REQUIRED WORK
a - Repeat the passage about Mr Patterson and Candoo from "19Candoo had two" up to and including "of the employees.".
b - In the passage about Mr Patterson's hiring at Candoo, what reason is given for suggesting that he complete a one-week unpaid trial? Answer in one to three sentences.
c - Take the passage about Mr Patterson's job at Candoo further, continuing after its last sentence.

SELECTED EXCERPT
19Candoo had two locations: one in Box Hill; and one in Lalor. Having decided to apply for a job at Candoo, Mr Patterson visited the Box Hill store and left his contact details with one of the employees.
20Later that day, you contacted Mr Patterson and asked him if he was interested in working at Candoo as a baker. Mr Patterson said that he was, and you suggested that he complete a one week unpaid trial, under the instruction of an experienced baker, to determine his suitability for the role. Mr Patterson agreed to undertake the trial, which commenced in mid-January 2015.
21There was some discussion at trial about whether the conditions of Mr Patterson’s visa entitled him to work when he applied for a job at Candoo. Whether he was or was not entitled to work is irrelevant for present purposes. What is relevant, for reasons I will come to shortly, is that Mr Patterson was motivated by a desire to provide for his family and establish a life in this country.

DATA UNDER STUDY
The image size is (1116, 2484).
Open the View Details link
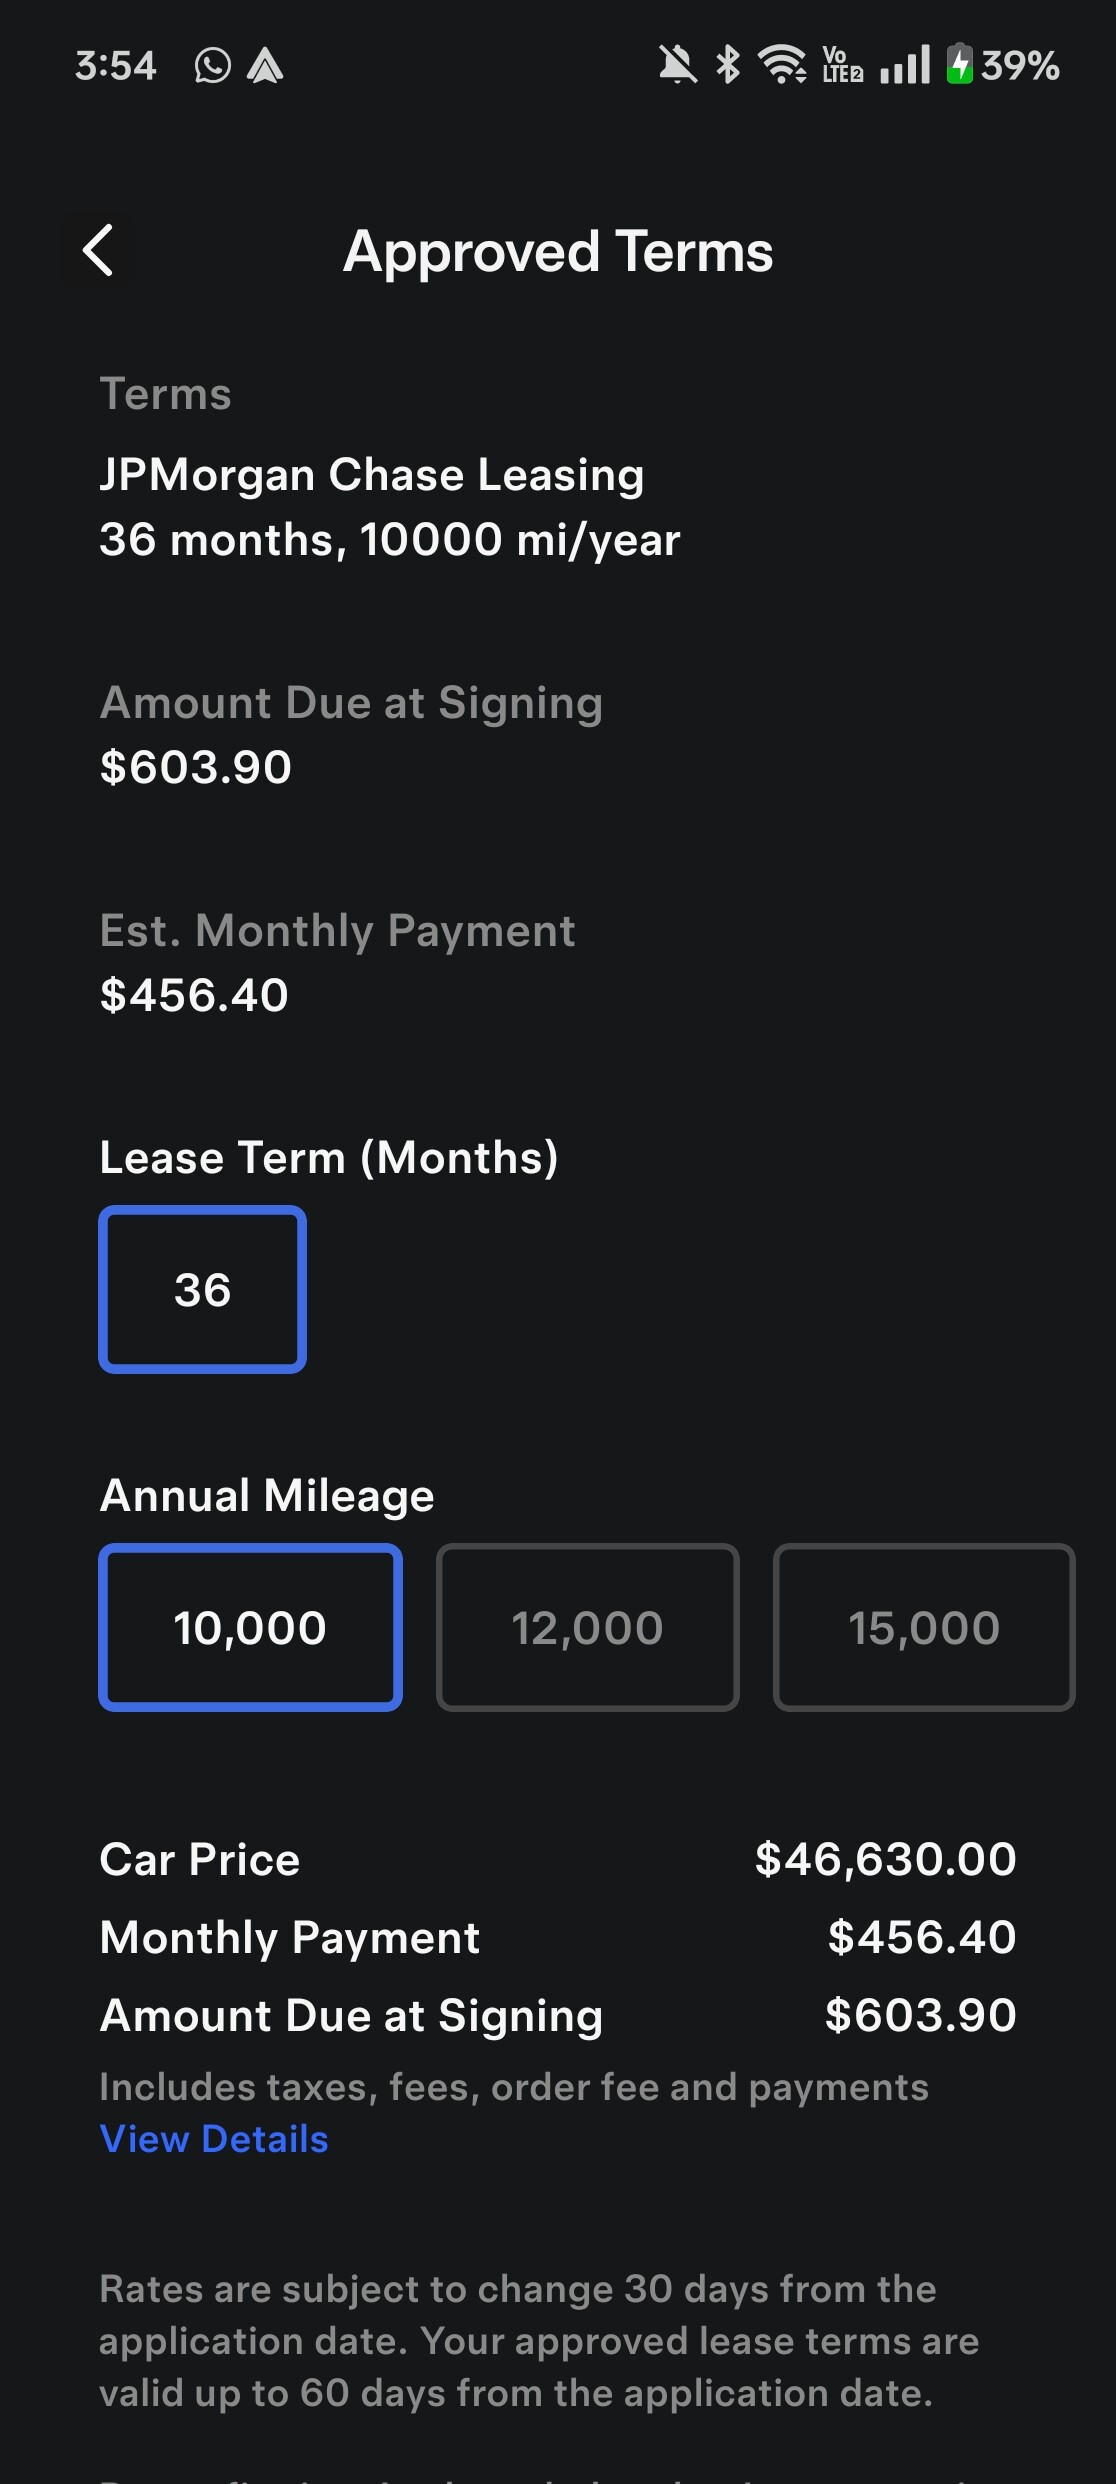[214, 2138]
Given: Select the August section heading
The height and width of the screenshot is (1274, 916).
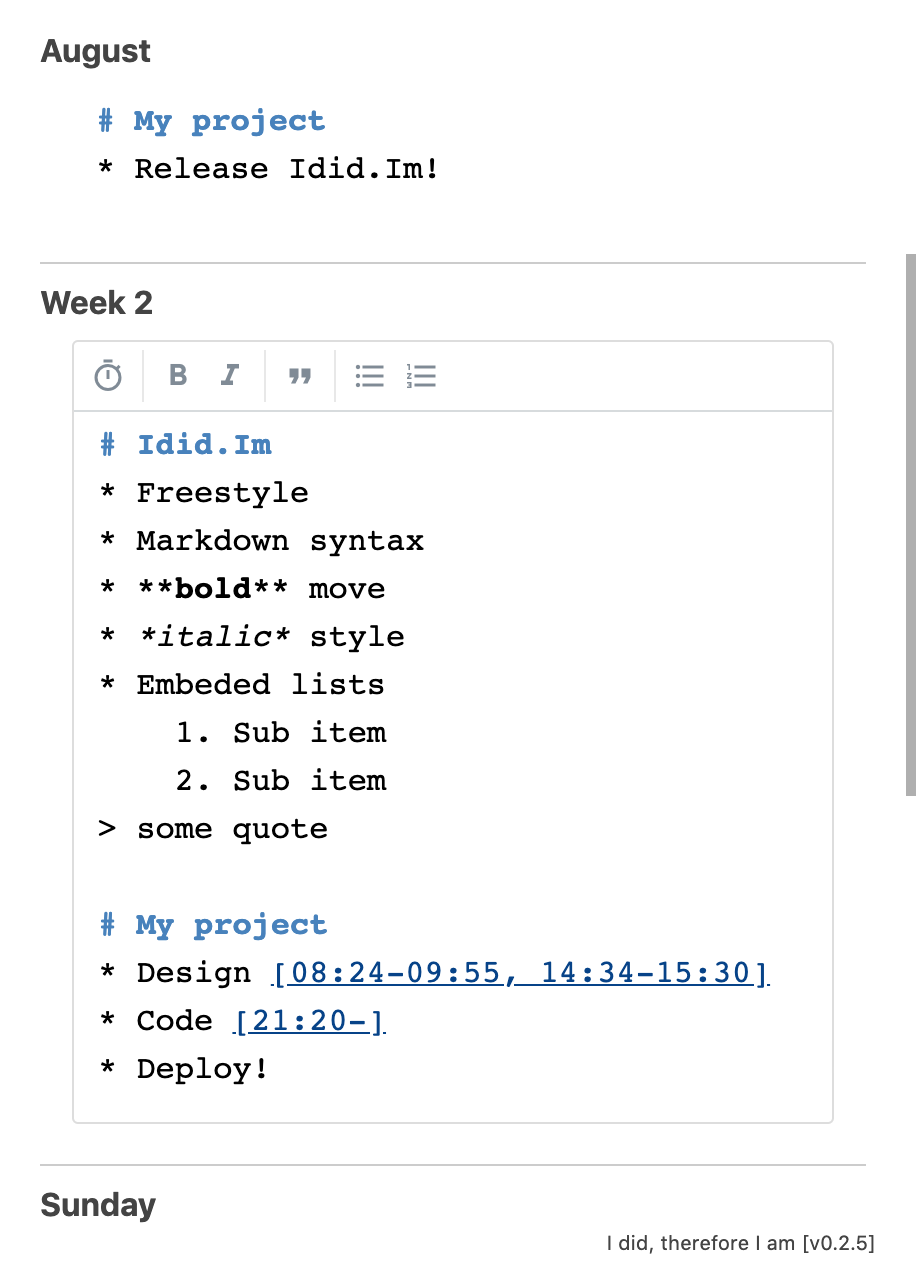Looking at the screenshot, I should click(96, 52).
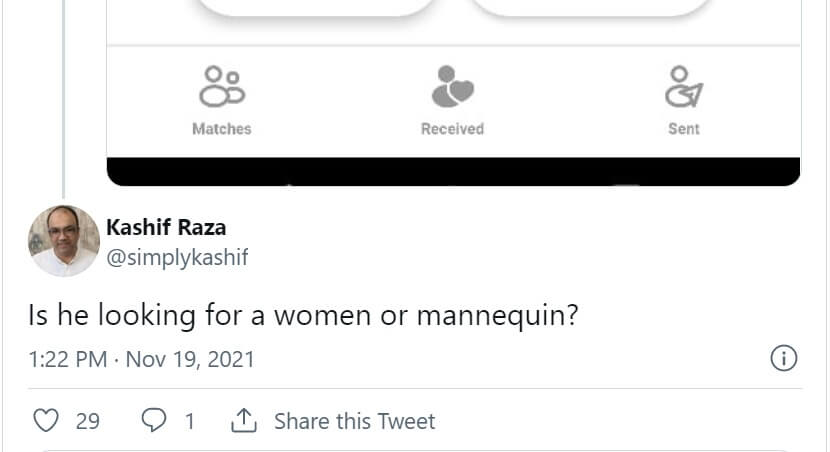Click the "Share this Tweet" text
Screen dimensions: 830x452
[x=355, y=421]
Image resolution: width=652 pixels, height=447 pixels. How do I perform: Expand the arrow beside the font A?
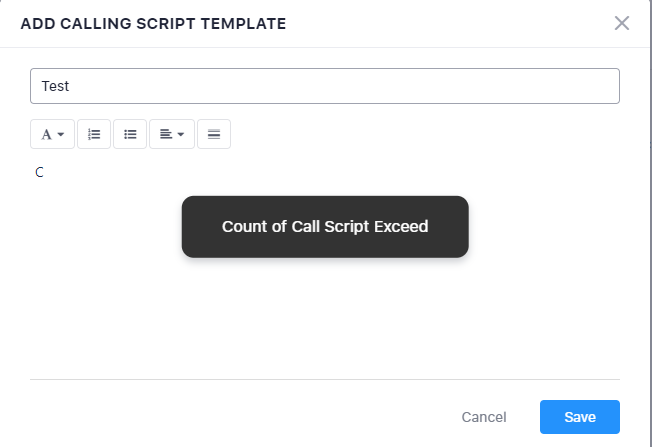61,134
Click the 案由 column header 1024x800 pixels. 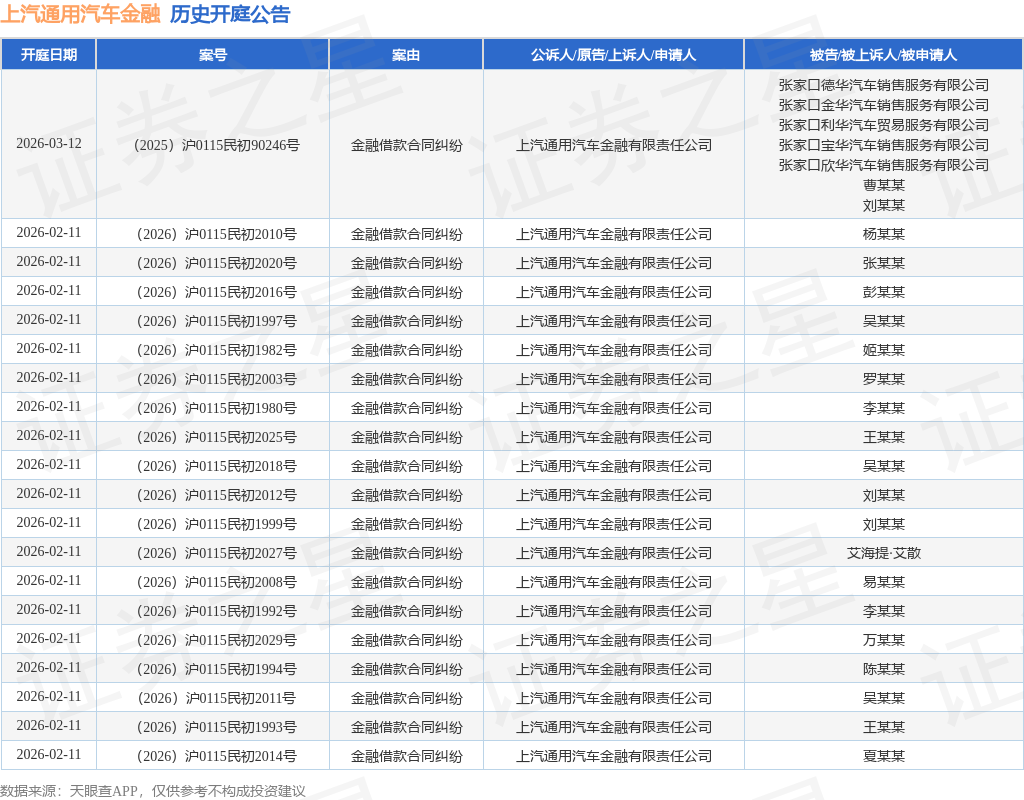(x=405, y=55)
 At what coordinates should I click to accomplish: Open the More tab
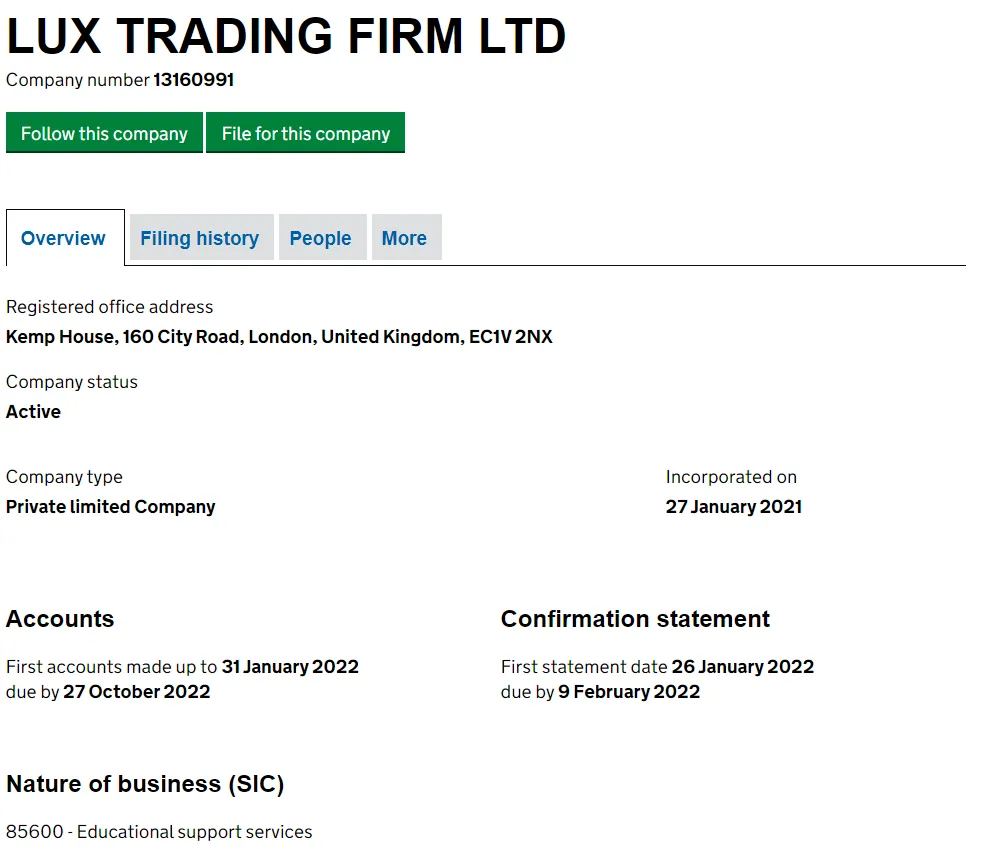405,238
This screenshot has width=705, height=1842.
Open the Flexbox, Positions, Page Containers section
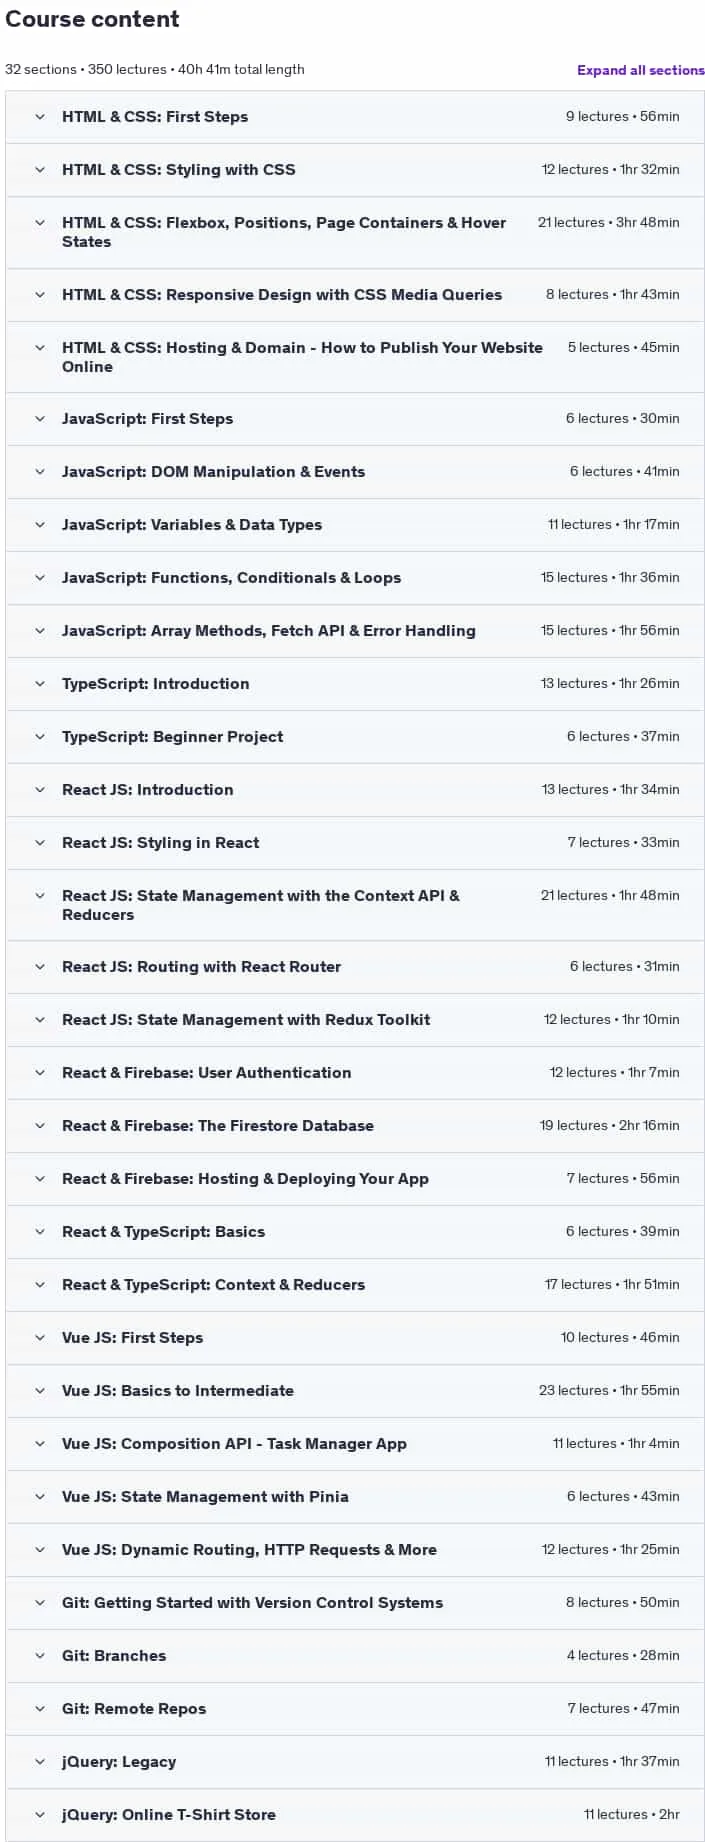(354, 232)
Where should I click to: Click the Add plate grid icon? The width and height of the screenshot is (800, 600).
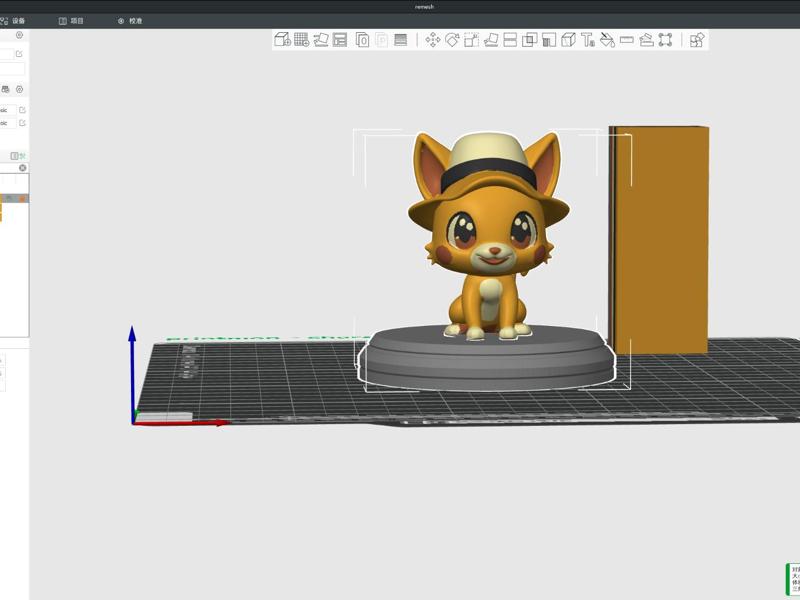[301, 40]

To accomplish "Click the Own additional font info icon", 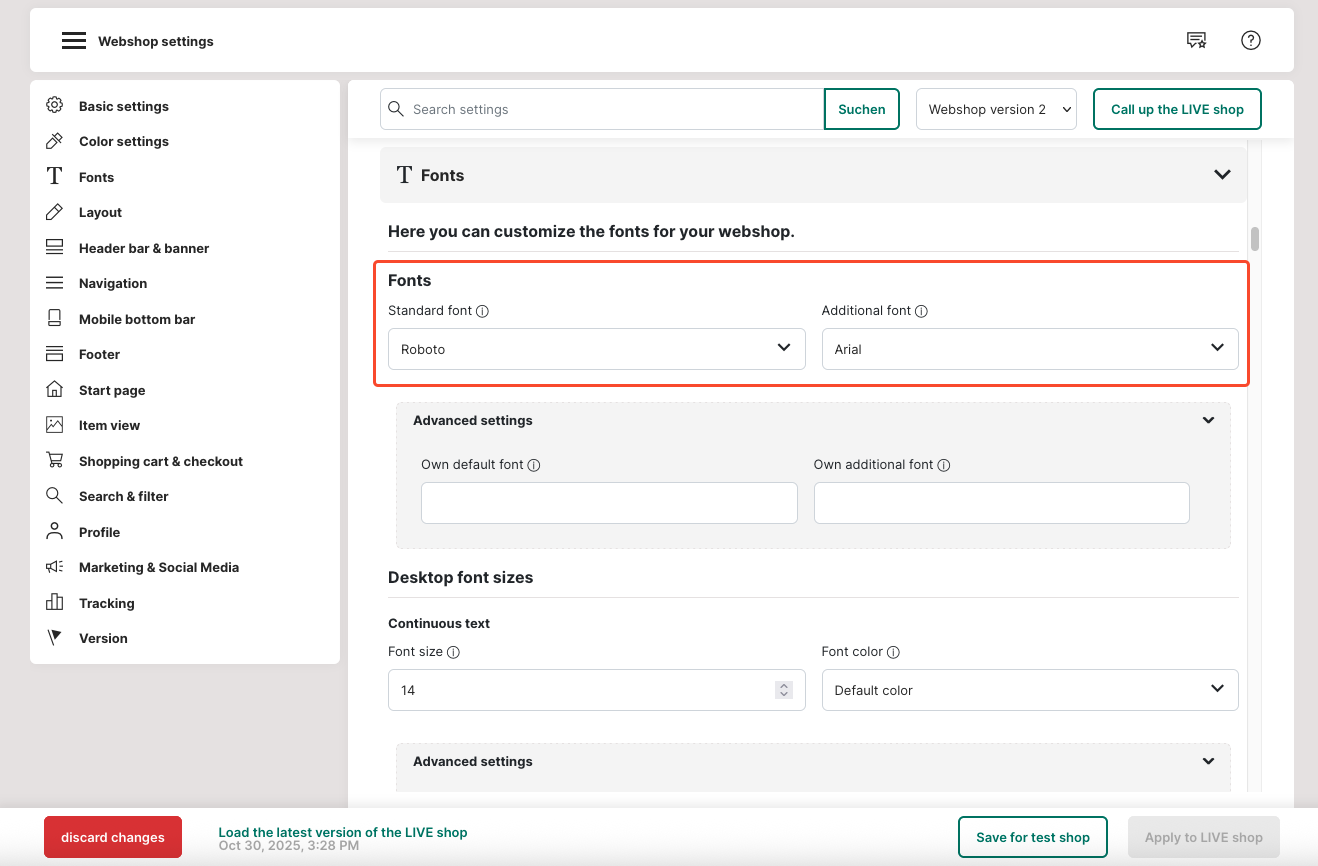I will pyautogui.click(x=944, y=465).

ANSWERS GIVEN
a -
19Candoo had two locations: one in Box Hill; and one in Lalor. Having decided to apply for a job at Candoo, Mr Patterson visited the Box Hill store and left his contact details with one of the employees.

b - The trial was meant to determine Mr Patterson's suitability for the role of baker. He would do it under the instruction of an experienced baker.

c -
22Following his completion of the trial period, you offered Mr Patterson a job. Mr Patterson’s employment was conditioned upon Mr Patterson satisfactorily completing a three-month training program. The training program was offered in-house at Candoo, with Mr Patterson being taught and supervised by other bakers. Mr Patterson would not be paid for his participation in the training program.
23Mr Patterson gave evidence that he questioned you about whether he should be paid during the training period. He said that, in response, you told him that it was normal in Australia for an employee to pay for their training or to complete a TAFE course. It was intimated to Mr Patterson that he was being offered an opportunity that was hard to come by. I accept that this conversation occurred. While you are not to be punished for this conduct, it demonstrates both that Mr Patterson was vulnerable to exploitation, and that you were aware of this fact.
24Mr Patterson completed the training program. He said that he worked long hours over the training period; he would usually commence at about 7 am and finish at 9pm. Over the Persian New Year, he said that he would work until 3 am or 4 am.
25Following his completion of the training program, you told Mr Patterson that you would pay him $10 an hour. At trial, Mr Patterson said that, at the time he accepted the offer, he had no knowledge of minimum wage requirements nor workplace rights generally. I accept that to be so.
26It was after the training period that the employment relationship took on a more sinister character.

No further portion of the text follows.